L’invention de la mélinite
Au cœur du carré des tombes anciennes du cimetière de Pontoise trône un imposant caveau qui ne manque pas de retenir l’attention. Un nom et une qualité d’inventeur y sont gravés en lettres d’or.
En effet, Eugène Turpin n’a pas seulement été l’ami simple et désintéressé ou l’éleveur de pigeons propriétaire d’une jolie villa au bord de l’eau, quai du Pothuis. Ce fils de cordonnier, fabricant de jouets en caoutchouc et chimiste, a été l’une des personnalités françaises les plus en vue de la fin du XIXème siècle.
En 1881, l’homme au chapeau melon et aux moustaches recourbées dignes d’Hercule Poirot découvre le premier ‘’explosif panclastique’’ aux effets bien plus destructeurs que la dynamite. Mais la considération du Ministère de la Guerre pour sa création fait défaut car il n’est ni polytechnicien, ni diplômé de l’École des Mines.

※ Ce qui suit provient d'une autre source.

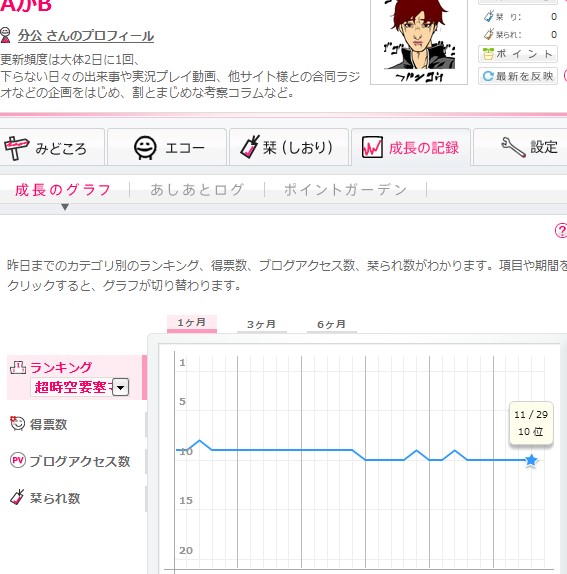
Task: Click the profile avatar illustration thumbnail
Action: pyautogui.click(x=419, y=41)
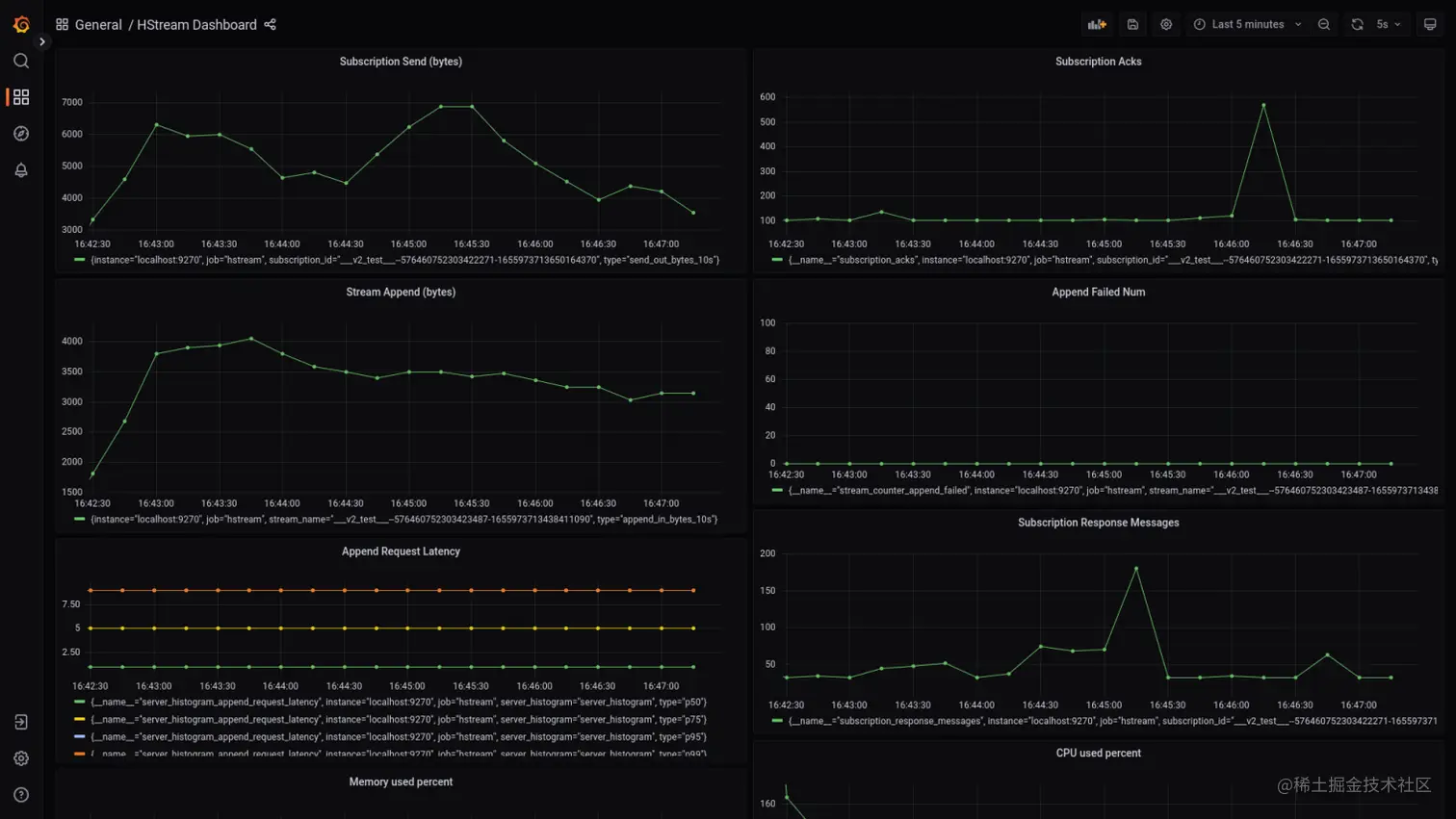Open Search using the magnifier sidebar icon
The width and height of the screenshot is (1456, 819).
coord(21,60)
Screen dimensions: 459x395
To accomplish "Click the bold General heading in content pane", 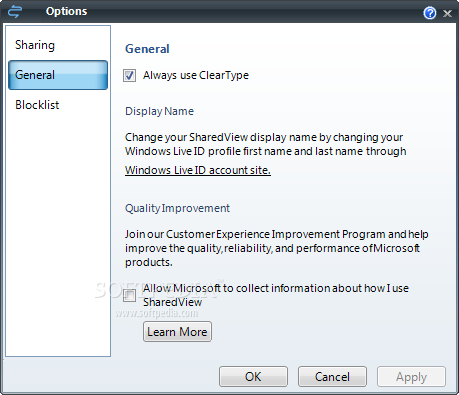I will pyautogui.click(x=147, y=49).
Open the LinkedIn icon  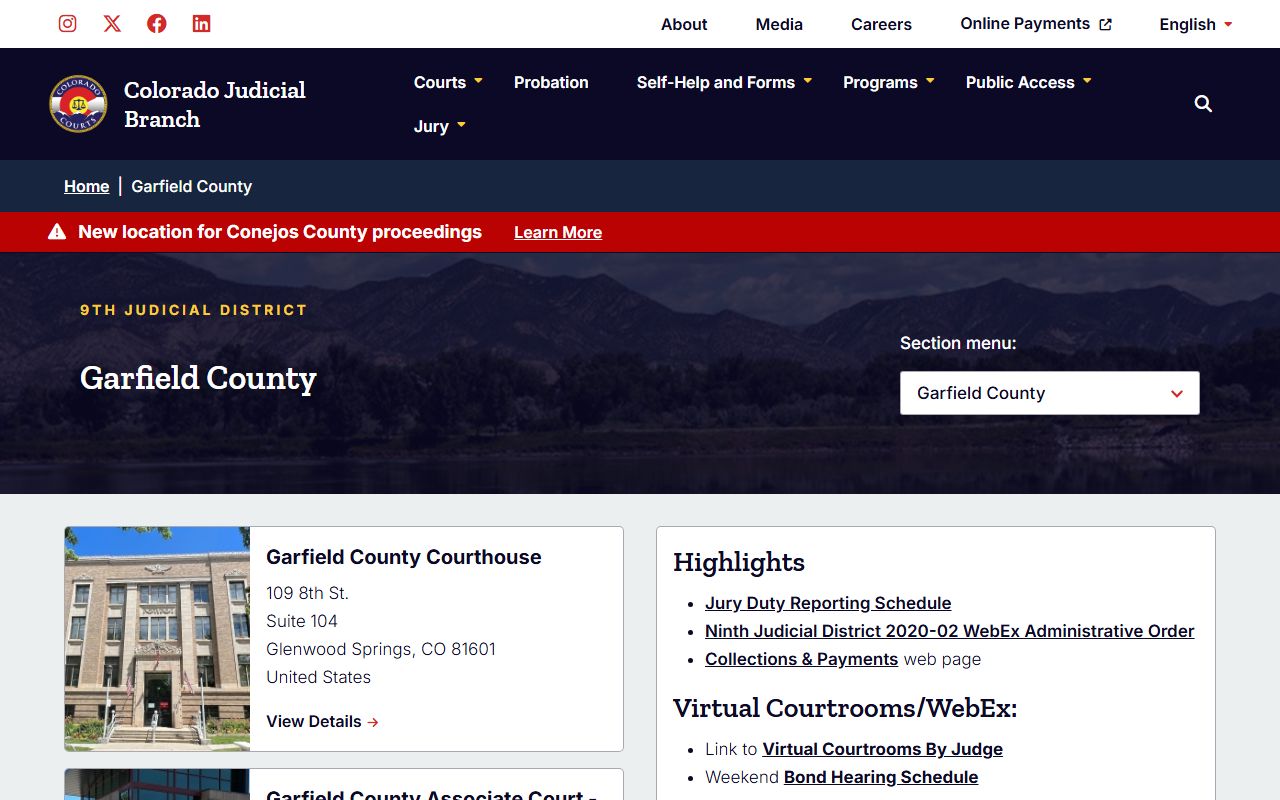[202, 24]
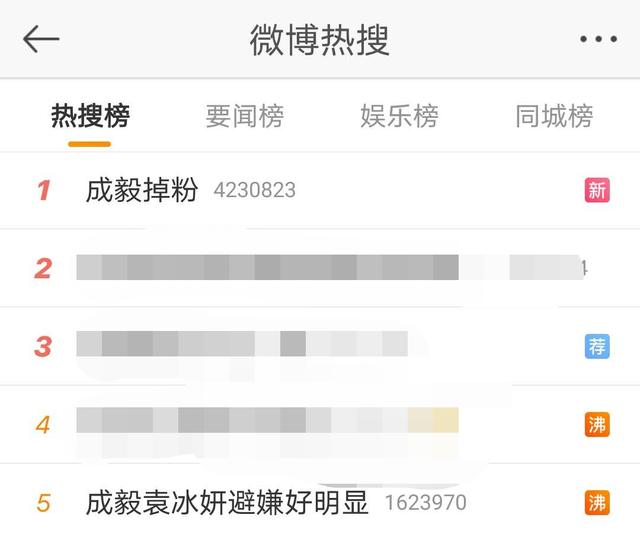Tap the rank number 1
This screenshot has height=537, width=640.
[44, 190]
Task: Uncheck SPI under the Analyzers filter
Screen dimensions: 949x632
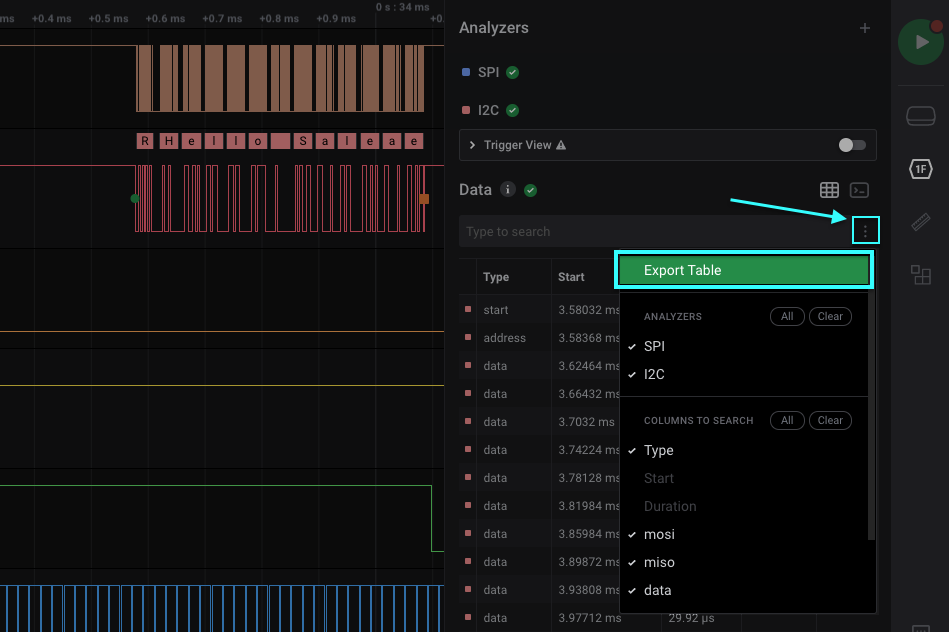Action: click(x=654, y=346)
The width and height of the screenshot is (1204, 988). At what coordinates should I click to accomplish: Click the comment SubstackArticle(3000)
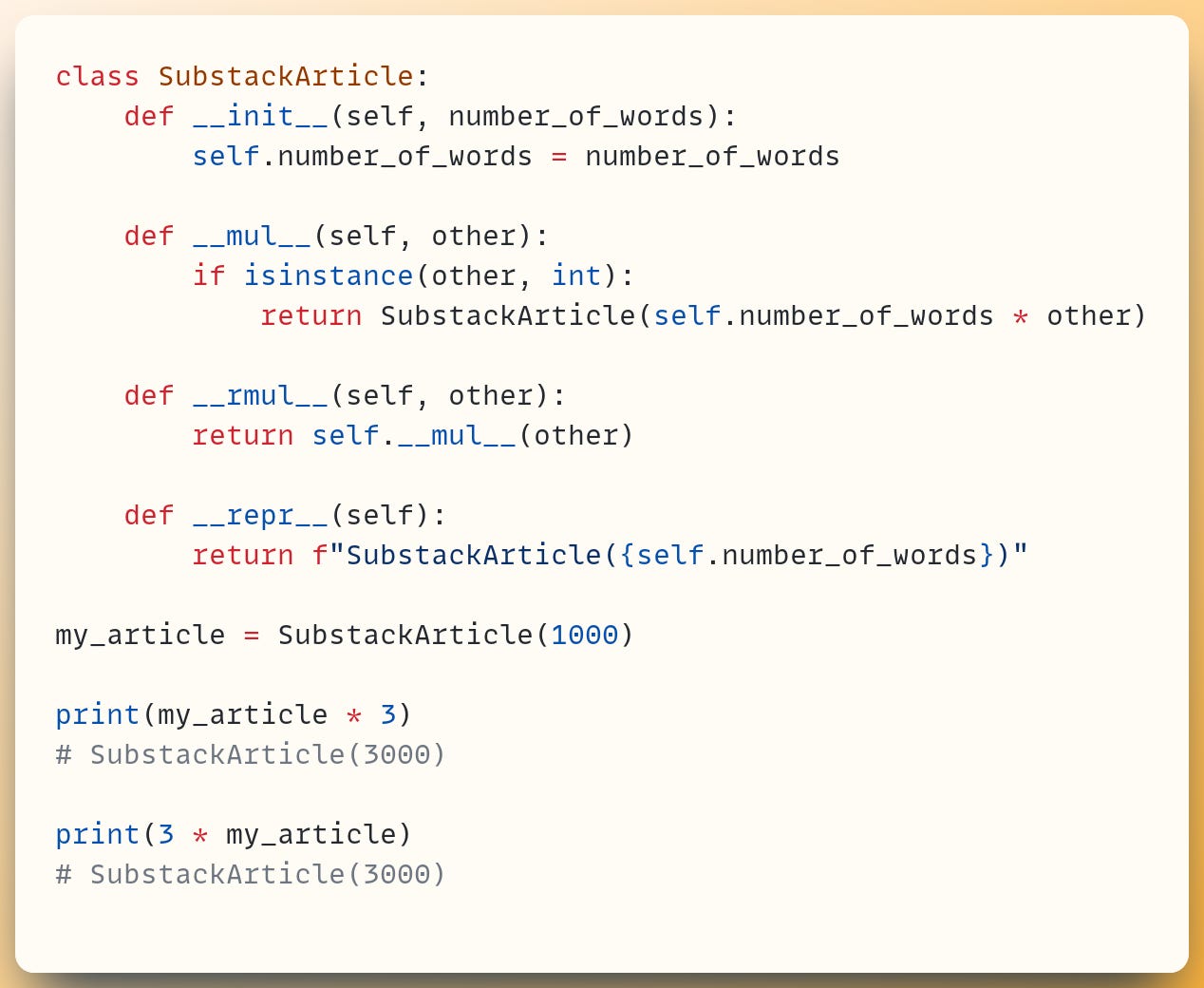coord(250,754)
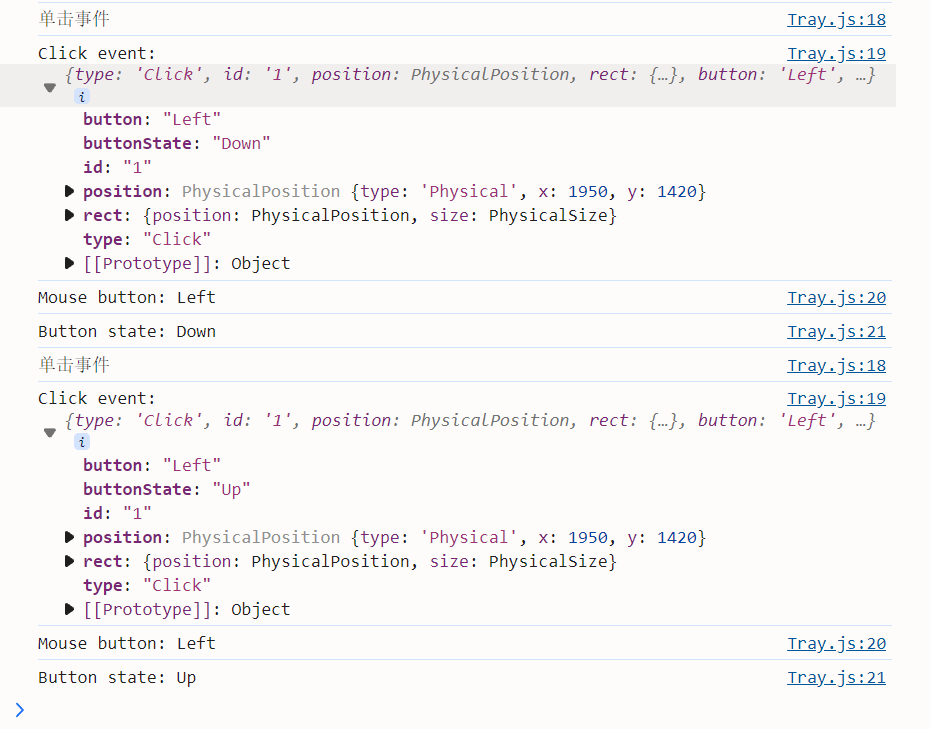930x729 pixels.
Task: Expand position property in the buttonState Up object
Action: point(69,537)
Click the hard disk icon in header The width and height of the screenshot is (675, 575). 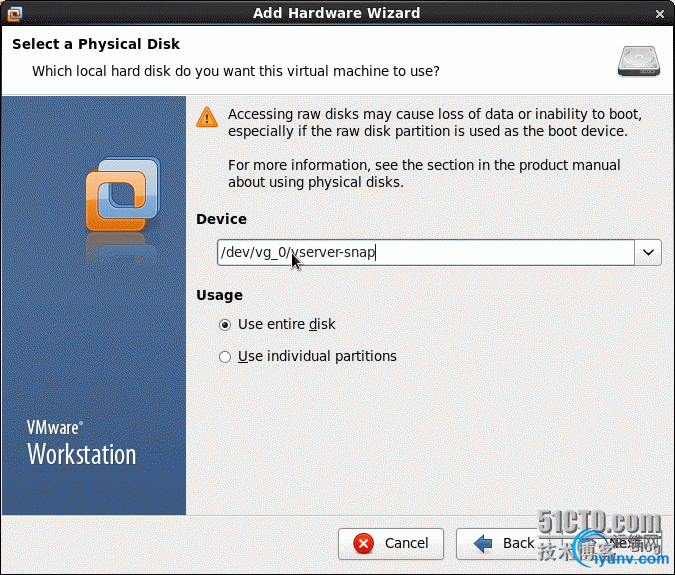point(639,62)
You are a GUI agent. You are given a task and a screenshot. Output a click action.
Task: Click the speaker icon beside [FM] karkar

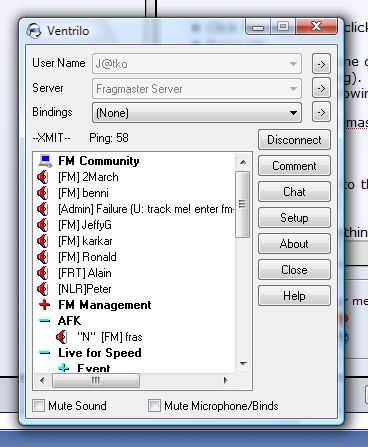coord(43,241)
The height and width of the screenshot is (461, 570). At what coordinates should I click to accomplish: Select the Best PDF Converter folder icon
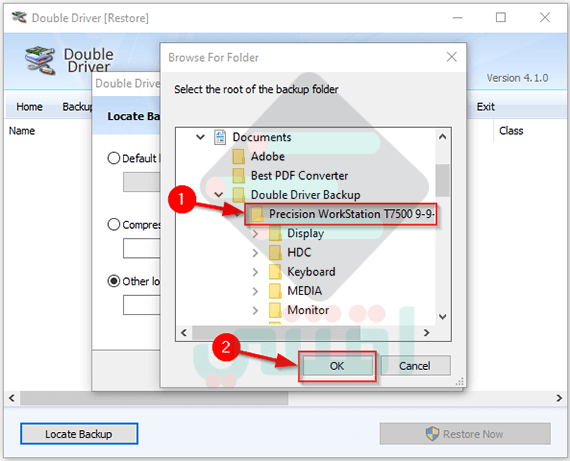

Ses connaissances scientifiques sont remises en cause pourtant, cet ‘’ingénieur de circonstances’’ prouve son génie en 1885 en découvrant les propriétés de l’acide picrique, qu’il parvient à stabiliser par pressage dans le coton. Un nouvel explosif, baptisé ‘’mélinite’’ en raison de sa couleur proche du miel, voit le jour.
Cette fois, l’Armée ne peut nier l’évidence de son talent et l’intérêt de son invention. La ‘’mélinite’’, excellent moyen de défense, révolutionne l’art militaire en remplaçant la poudre noire et en augmentant les effets de l’explosion des obus.
Eugène Turpin vend en 1887 son procédé au Ministère de la Guerre pour 250 000 francs et est décoré de la Légion d’Honneur.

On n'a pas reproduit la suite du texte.